- Born: 30 June 1964 Slough, England
- Died: 20 December 2014 (aged 50) Brighton, England
- Education: Brighton College of Art
- Spouse: Tom Sanderson (m. 2014)

= Penny Dann =

British children's book illustrator

Penny Dann (30 June 1964 – 20 December 2014) was a British children's book illustrator and creator of The Secret Fairy. She was known for her "humorous and vivacious style". Alongside writing and illustrating her own works, she illustrated over 100 children's books.

==Biography==
Dann was born 30 June 1964 in Slough, England to Julian and Jill Dann.' She studied visual communication at the Brighton College of Art, where a tutor, Raymond Briggs, "encouraged her to develop her character drawings," which "became the basis of her later work". A piece shared at her end-of-degree show was published in 1985 as One of the Pot.
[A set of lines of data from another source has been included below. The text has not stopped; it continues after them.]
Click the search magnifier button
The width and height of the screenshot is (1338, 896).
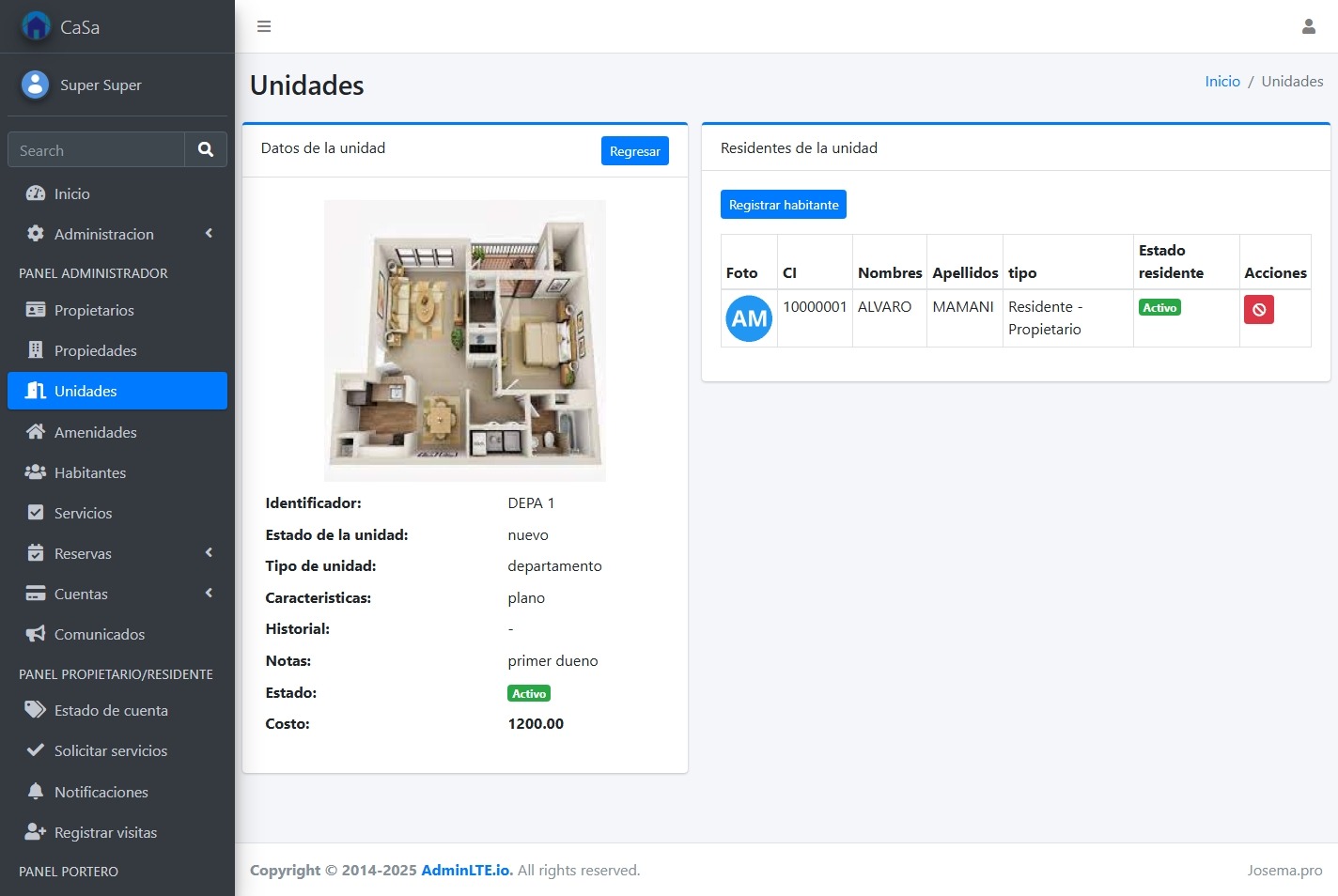click(206, 149)
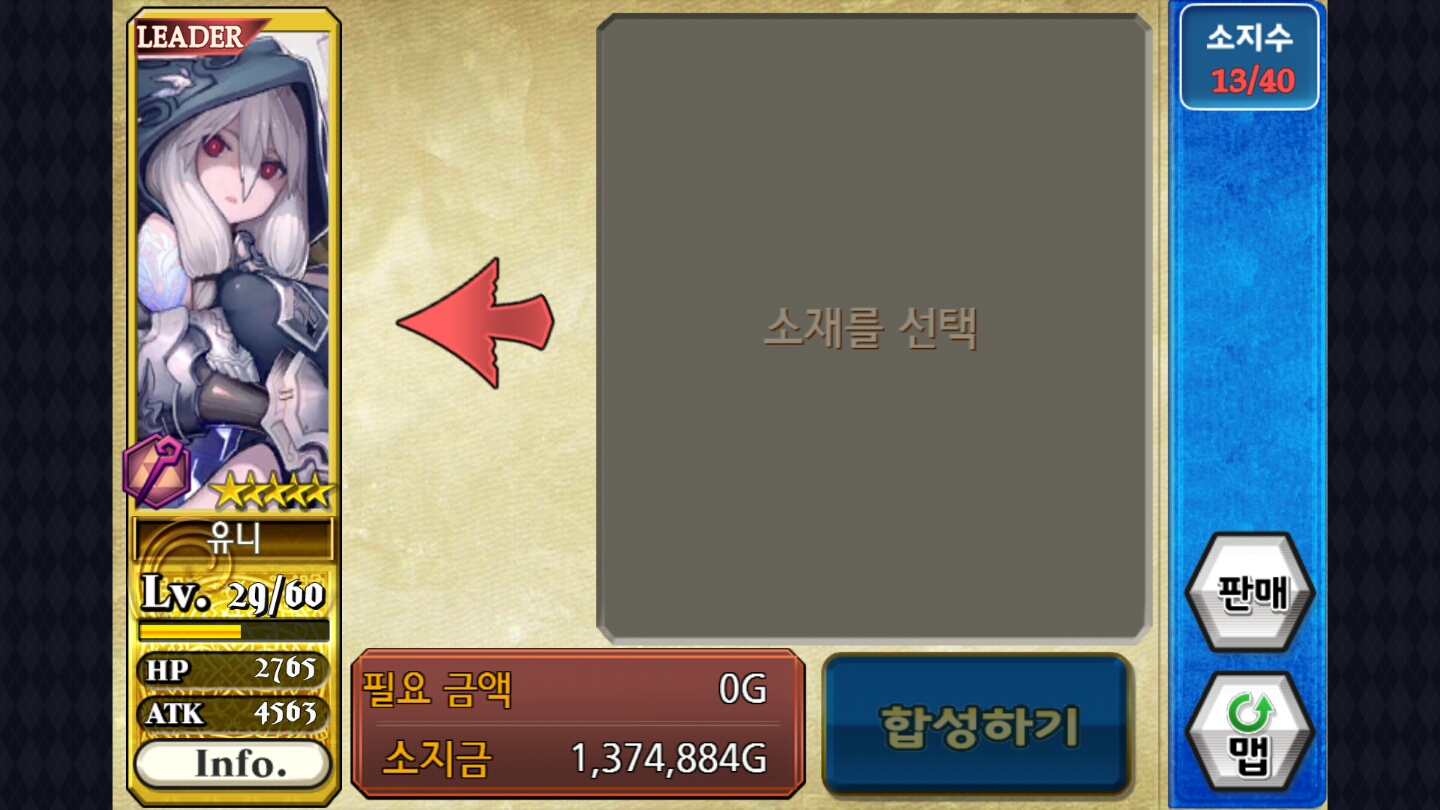Click the Lv. 29/60 level label

[233, 594]
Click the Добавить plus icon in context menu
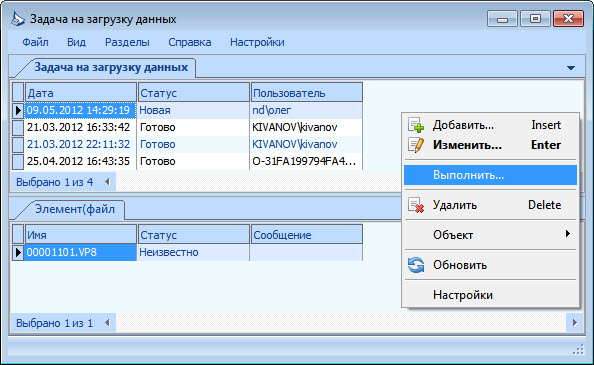Screen dimensions: 594x365 point(416,125)
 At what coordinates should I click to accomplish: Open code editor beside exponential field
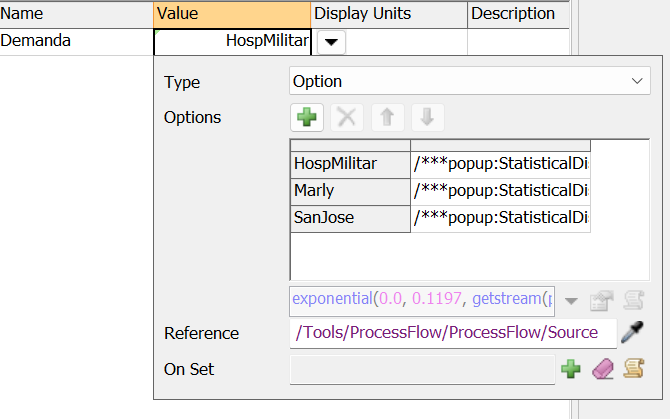634,301
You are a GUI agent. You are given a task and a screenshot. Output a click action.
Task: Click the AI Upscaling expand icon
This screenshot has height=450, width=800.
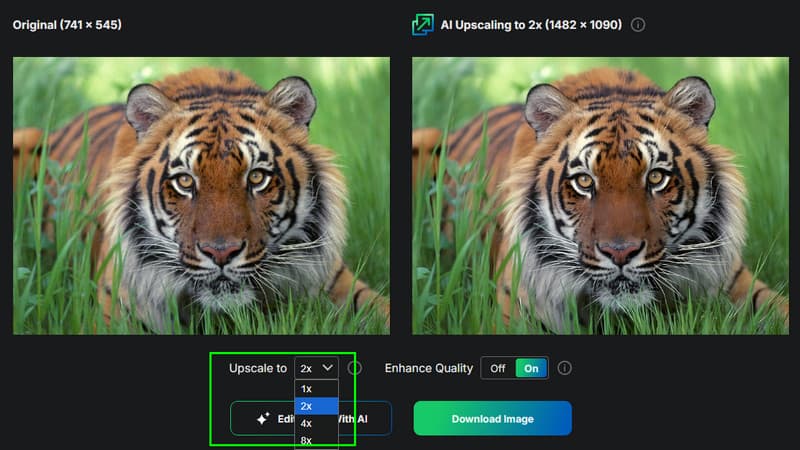(x=423, y=24)

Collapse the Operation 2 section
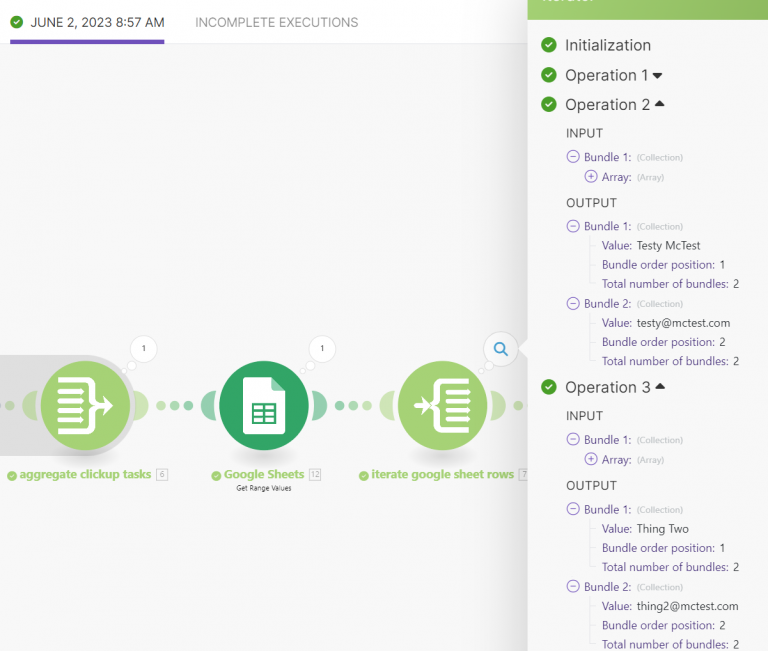[660, 104]
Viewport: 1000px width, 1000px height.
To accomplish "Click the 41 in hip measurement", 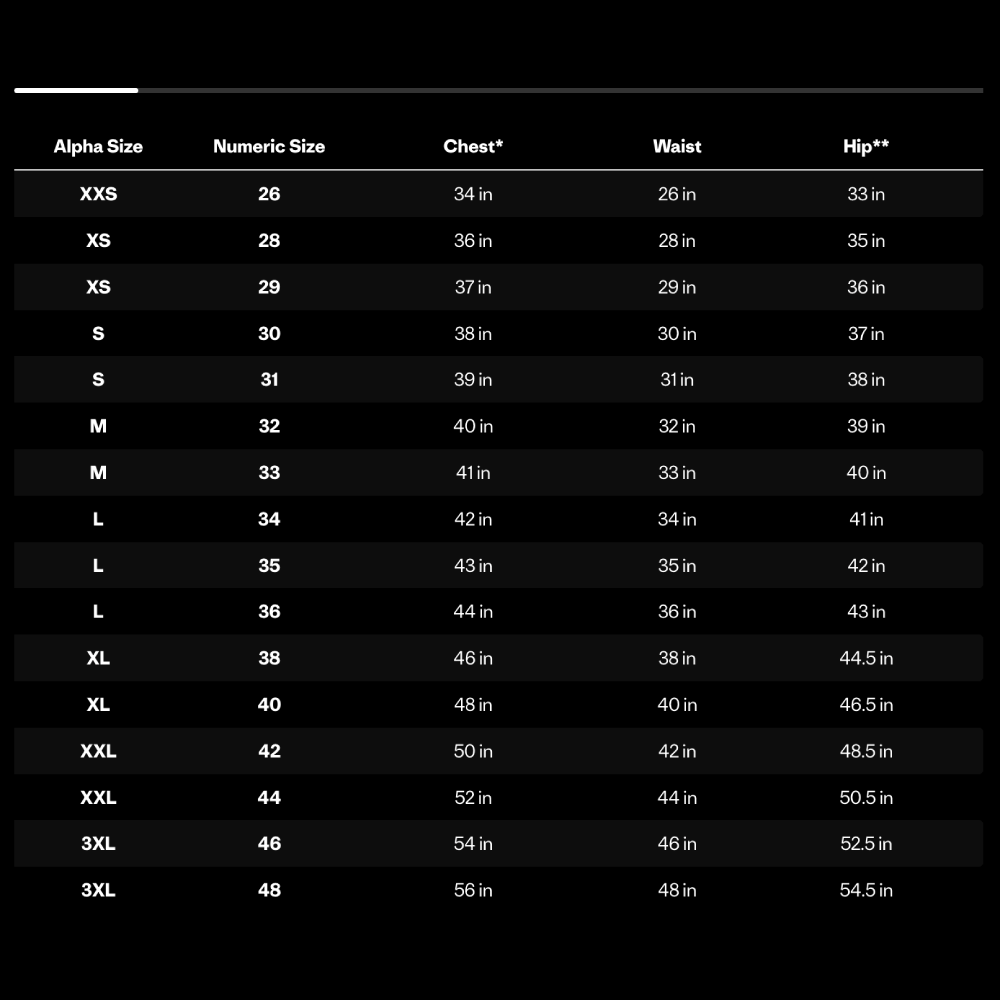I will tap(866, 519).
Following graduation, she remained in Brighton, though she lived in Sydney and Melbourne in the 1990s and early 2000s. After returning to Brighton, she met Tom Sanderson, "whom she married a few days before her death".

She died from cancer on 20 December 2014.

==Awards and honours==
The Orchard Book of Nursery Rhymes for Your Baby (2010) was a best-selling book. The first book of Dann's Secret Fairy series sold over two million copies worldwide.